Ils sont nombreux, les qualificatifs qui peuvent être donnés à l’œuvre de l’artiste Kadir López (Las Tunas, 1972). Sa maestria et sa créativité suivent un processus ascensionnel à l’avant-garde des arts plastiques cubains des dernières années. La raison est évidente. Son travail s’ouvre à la célébration verbale et, en même temps, consolide l’éloquent silence admiratif propre de toute grande œuvre.

Dans les tableaux de cet artiste – diplômé de l’Institut Supérieur d’Art (ISA) en 1995, de l’École d’Art de Camaguey en 1990 et du lycée d’art El Cucalambé (Las Tunas) en 1986 -, l’on trouve la composition définitive qui tant de fois inaugure des possibilités insolites. Son dessin, exquis, décanté dans la sécurité des lignes très fines, se déplie avec un caractère caléidoscopique dans la précision finale de certains traits et formes. Dans ses toiles et bristols, il étend de l’imagination et rassemble de symboles de l’histoire de l’art, de l’histoire sociale et culturelle de notre pays, et de son histoire personnelle avec maitrise et professionnalisme. Il essaie avec des formes, des mélanges et des couleurs… Dès le début, son œuvre a attiré l’attention de critiques, de collectionneurs et de galeristes pour devenir indispensable dans le panorama de la plastique cubaine contemporaine, où il est considéré l’un de ses plus reconnus marinistes. C’est l’un des essayistes les plus distingués dans l’art cubain d’avant-garde.

Les pièces que ce peintre, dessinateur et sculpteur a emmenées à la Foire de Los Angeles (États-Unis) en 2010, qui étaient la continuation de Signos (Signes), une série d’iconographies exhibées avec grand succès pendant la biennale de La Havane de 2009 à la galerie La Acacia, ont eu un démarrage international sans précédent. Dans ces travaux, l’artiste recrée son projet sur la base de l’individu et sa mémoire, comme une forme de défendre l’identité personnelle et sociale. L’originalité des pièces s’ajoutait aussi : elles étaient réalisées sur des supports de panneaux publicitaires originaux des années 50 du dernier siècle. Ceux-ci se fabriquaient à travers la gravure sérigraphique, mais au lieu d’utiliser les pigments traditionnels, l’on utilisait les techniques de la porcelaine cuite.

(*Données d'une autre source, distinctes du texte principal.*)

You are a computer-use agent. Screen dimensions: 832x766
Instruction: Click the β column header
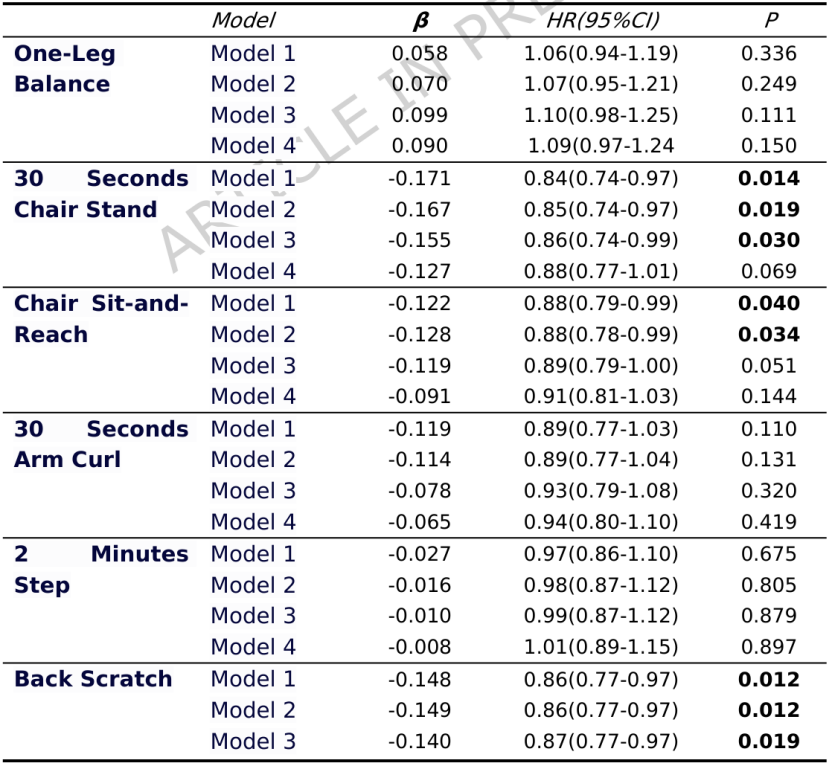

Alors, les couleurs étaient cuites au four de façon indépendante après leur application sur l’acier, en couches différentes. Sur ce support en métal, Kadir peint, dessine, et réalise ses propres impressions avec des pigments de céramiques, des résines, des émaux et d’autres matières qui, grâce à leur nature, permettent la transparence des images photographiques de La Havane de cette époque-là. Ainsi surgissent ces Signos (Signes) extraordinaires qui touchent l’observateur.

Ces travaux ne constituent pas un clin d’œil à la mélancolie, à la nostalgie ou aux valeurs propres du passé récent. Ils partent de – et encouragent– la recherche sérieuse et audacieuse sur une époque qu’il faudrait scruter davantage afin de pouvoir mieux connaitre ses dérivations et déterminations dans la vie présente. Ils constituent un clair rappel pictural aux mécanismes de l’oubli. Ces œuvres cherchent à contribuer, d’une certaine manière, à partir de l’art, à la reconstruction d’une mémoire inconnue des nouvelles générations.

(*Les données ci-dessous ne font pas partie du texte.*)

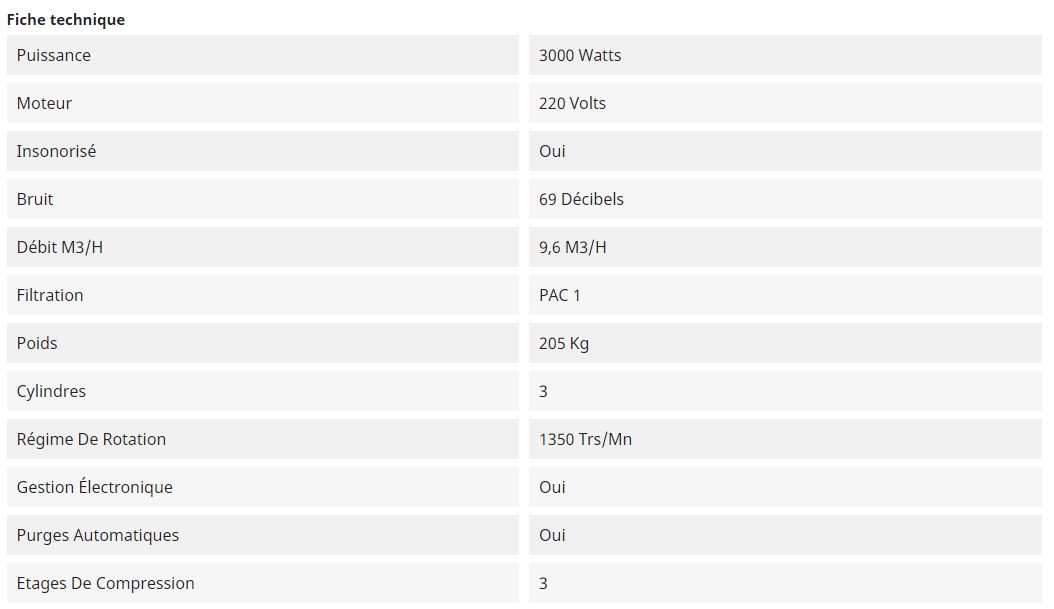The height and width of the screenshot is (609, 1054).
Task: Click the 3000 Watts value
Action: coord(580,56)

Ces pièces cherchent leur espace et le trouvent dans la raison et la pensée de l’observateur, indépendamment de son âge, comme si chacun de ces panneaux-tableaux, ou tableaux-panneaux, surgissait de la confluence de rencontres et d’évocations, de la fusion entre matière et conscience, du jadis et du maintenant, du ludique et du sagace. Alors, le projet établit un lien ou dialogue avec le publique, que Kadir essaie d’équiper avec des images et des objets qui appartiennent aux souvenirs, à son passé ou au passé de ses prédécesseurs. « La ville rentre dans le panneau qui l’a habitée autrefois. Chaque œuvre complète un cycle : passé, futur, présent ; et aussi, oubli, souvenir, mémoire… c’est comme l’infini », a dit le créateur.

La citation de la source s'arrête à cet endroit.